**SOURCE TEXT:**
--- START ---

Denim ensemble of Ganryu spring/summer 2017. Photo: Fashionsnap
By Ray Zhang
Sad, but apparently true: Ganryu, as we know it, shall be no more.
One of the quietest of what BOF calls the “children of Comme des Garçons”, Ganryu Fumito is reported to have closed his eponymous line. According to the Canadian online streetwear stockist Haven, “The Spring/Summer 2017 collection marks the final releases of Fumito Ganryu’s Comme des Garçons imprint Ganryu.” This was confirmed three days ago when Highsnobiety broke the news that, according to a CDG representative, Mr Fumito has left the company.
Launched in 2007 under the CDG umbrella and the auspices of its owners, Ganryu has been the go-to label for those of us who desire everyday clothes that are not too casual and not too Gucci-ish in their need to be visually intrusive. In fact, Ganryu is a respectful sibling that has made CDG one big, happy, avant-garde-leaning family.
The label’s closure is surprising to me because it seems to be doing fairly well in Tokyo, where it has its own free-standing spaces in Hankyu Men and the now-closed-for-rebuilding Parco in Shibuya. The line is also available in CDG’s own stores, as well as Dover Street Market. It saddens me to think that Ganryu’s final collection may not be stocked at DSMS when the latter opens here in July.
Ganryu Fumito in a sitting for an interview for Oki-Ni
Moreover, Ganryu has been popular among those for whom CDG was getting a tad too successful for its own good. Apparently, the numbers are not large enough for Ganryu to sustain its slightly off-beat but ultimately wearable clothes. A former pattern-cutter for Junya Watanabe, Mr Fumito’s designs have the technical finesse not usually evident in the collections of American streetwear labels, and is more playful (and more attractively priced) than the output of his previous boss. I am especially drawn to the traditional silhouettes within which Mr Fumito works his unexpected pairing of elements, as well as graphical patchwork and stitch work.

--- END ---

**SET OF TASKS:**
A. According to the article on the closure of Ganryu, what job did Ganryu Fumito hold for Junya Watanabe?
B. Reproduce the portion of the Ganryu article starting with "Launched in 2007" and going on through "here in July.".
C. Carry on the article about the end of the Ganryu label from the point where it stops.

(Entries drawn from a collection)
--- START ---

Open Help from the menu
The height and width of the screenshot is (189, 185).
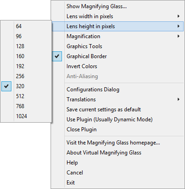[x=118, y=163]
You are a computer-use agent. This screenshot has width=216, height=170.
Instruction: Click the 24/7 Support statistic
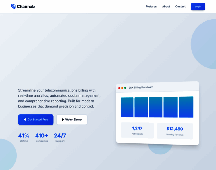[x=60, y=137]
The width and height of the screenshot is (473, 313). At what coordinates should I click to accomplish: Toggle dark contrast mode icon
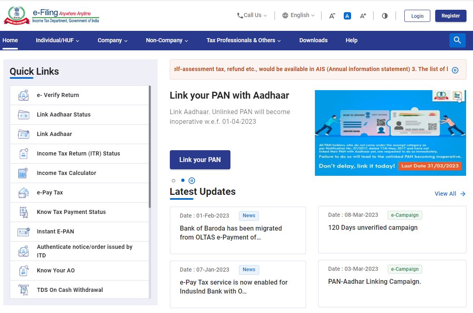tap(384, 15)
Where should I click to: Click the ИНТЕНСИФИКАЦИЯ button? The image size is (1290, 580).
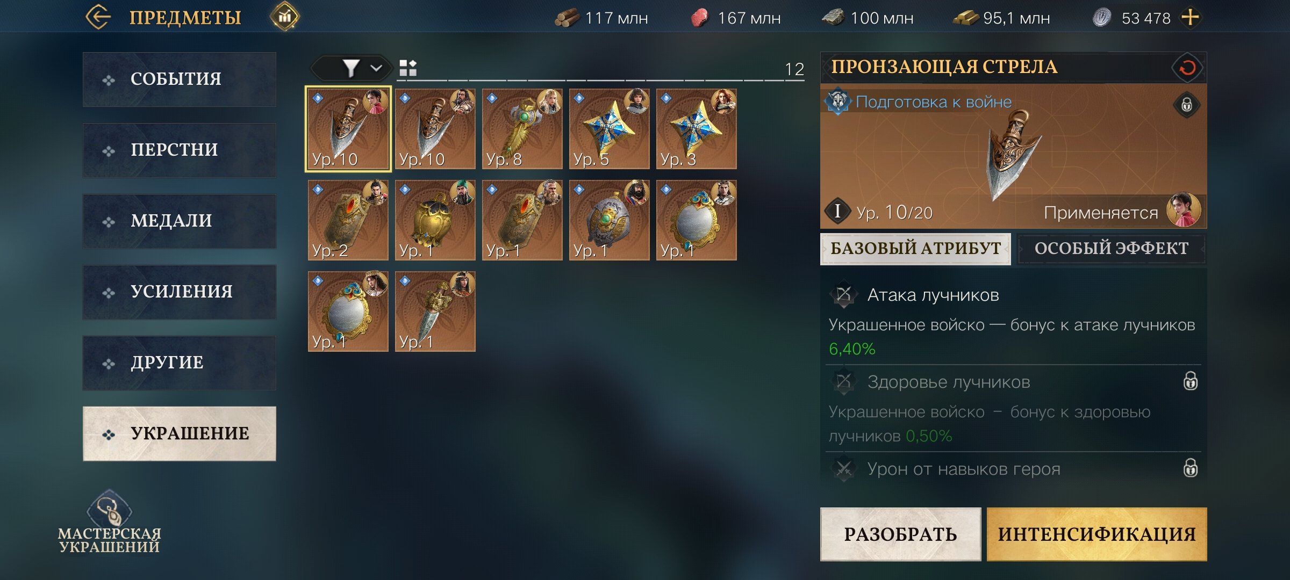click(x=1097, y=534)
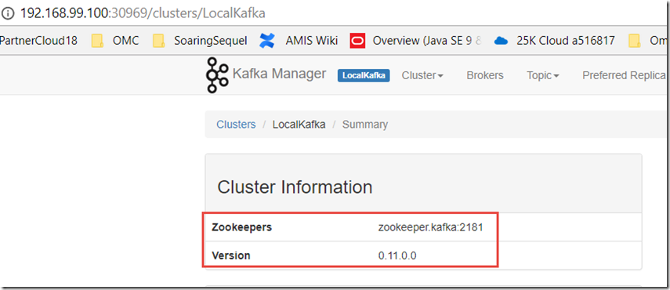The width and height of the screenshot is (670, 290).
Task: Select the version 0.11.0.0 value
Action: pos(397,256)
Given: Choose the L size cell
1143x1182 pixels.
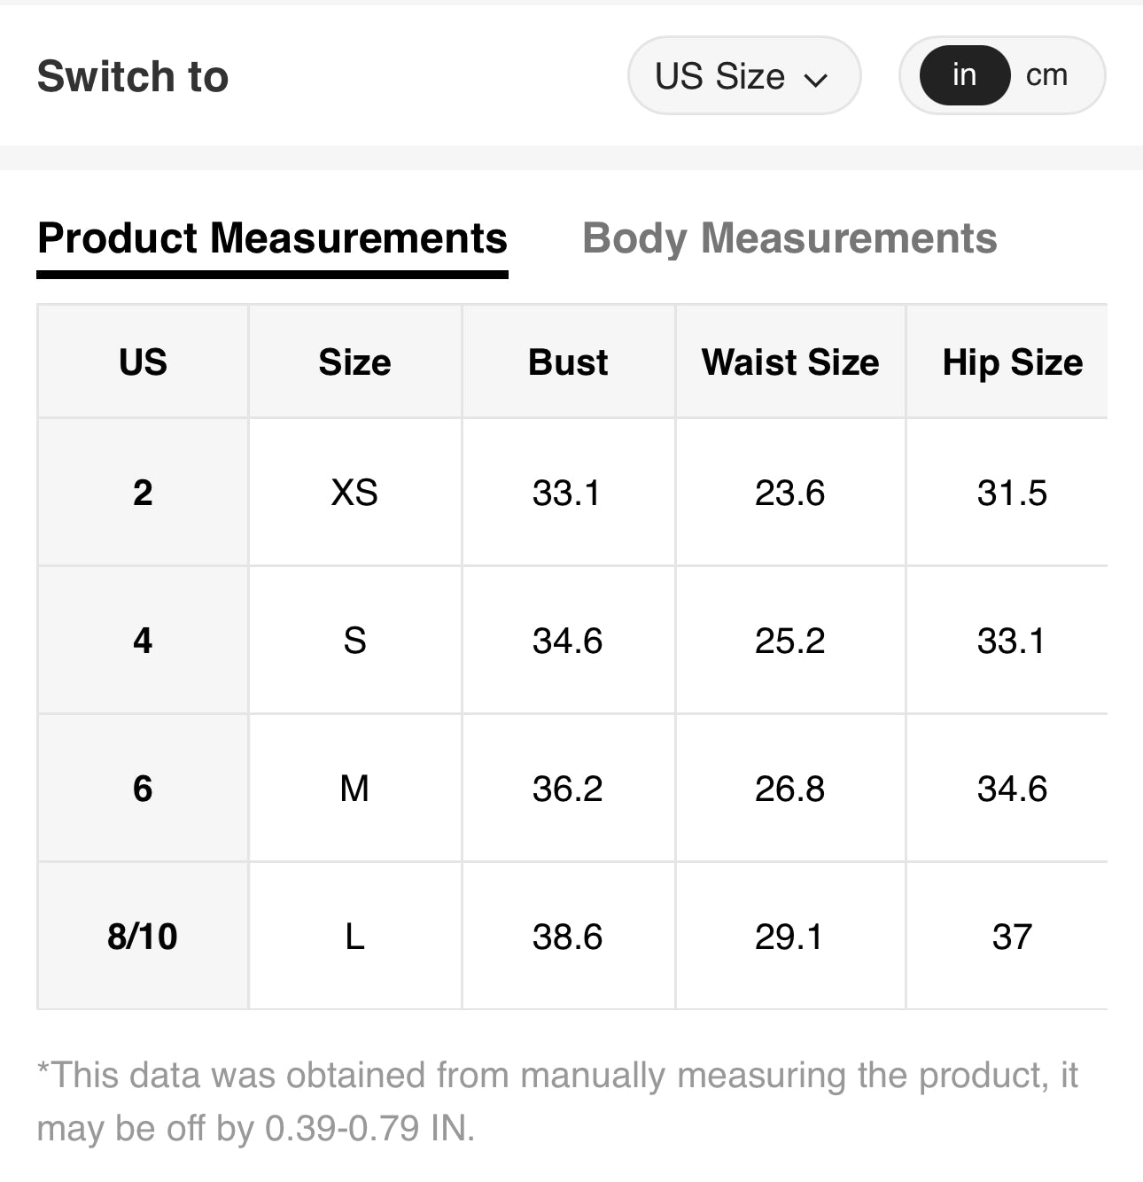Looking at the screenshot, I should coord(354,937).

--- END ---
--- START ---

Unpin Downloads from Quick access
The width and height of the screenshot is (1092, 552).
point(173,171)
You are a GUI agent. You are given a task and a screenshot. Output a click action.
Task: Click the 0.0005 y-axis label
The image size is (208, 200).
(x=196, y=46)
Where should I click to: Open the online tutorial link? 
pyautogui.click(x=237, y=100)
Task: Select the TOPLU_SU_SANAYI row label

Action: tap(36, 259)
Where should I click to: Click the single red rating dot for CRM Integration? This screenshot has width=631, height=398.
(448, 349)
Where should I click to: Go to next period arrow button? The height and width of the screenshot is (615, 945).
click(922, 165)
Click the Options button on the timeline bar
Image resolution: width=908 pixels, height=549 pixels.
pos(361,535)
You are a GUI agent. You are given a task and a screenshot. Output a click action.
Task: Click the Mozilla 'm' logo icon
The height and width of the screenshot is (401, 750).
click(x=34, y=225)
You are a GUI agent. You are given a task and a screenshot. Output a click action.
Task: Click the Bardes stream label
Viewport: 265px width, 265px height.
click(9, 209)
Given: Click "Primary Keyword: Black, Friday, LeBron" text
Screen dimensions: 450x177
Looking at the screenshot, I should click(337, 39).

--- END ---

**ANSWERS PROVIDED:**
A. He was a pattern-cutter for Junya Watanabe.

B.
Launched in 2007 under the CDG umbrella and the auspices of its owners, Ganryu has been the go-to label for those of us who desire everyday clothes that are not too casual and not too Gucci-ish in their need to be visually intrusive. In fact, Ganryu is a respectful sibling that has made CDG one big, happy, avant-garde-leaning family.
The label’s closure is surprising to me because it seems to be doing fairly well in Tokyo, where it has its own free-standing spaces in Hankyu Men and the now-closed-for-rebuilding Parco in Shibuya. The line is also available in CDG’s own stores, as well as Dover Street Market. It saddens me to think that Ganryu’s final collection may not be stocked at DSMS when the latter opens here in July.

C.
Ganryu has been described as streetwear. It is true to a point, but it isn’t street in the convention of, say, Hood by Air (now in hiatus) or Off-White (now the new HBA. Interestingly, Mr Abloh told style.com in 2013 that “streetwear has a one-trick-ponyness to it”). I see its aesthetic more akin to work wear, but tweaked, as CDG-linked brands are inclined to be, for a more fashion-forward audience. Like Sacai, whose designer Abe Chitose is a CDG alumna, Ganryu is proficient in hybrid looks. A jacket, for example, isn’t a vanilla interpretation; it could be an amalgam of hunting and biker wear. Or, a T-shirt could sport oversized pockets usually associated with the parka. Split personality to me: that’s why I am a fan.
What Ganryu Fumito will do next, no one, accept the man, knows. I hope he will go solo as former pattern makers at CDG, Junichi Abe (of Kolor) and his wife Chitose Abe, did, and successfully too. Despite the alleged rise of Korean designers, the world still needs the Japanese to keep fashion forward and infinitely interesting. Ganryu may no longer be a child of Comme des Garçons, but it will never lose the DNA of beguiling creativity. I, and many others, shall wait for your comeback.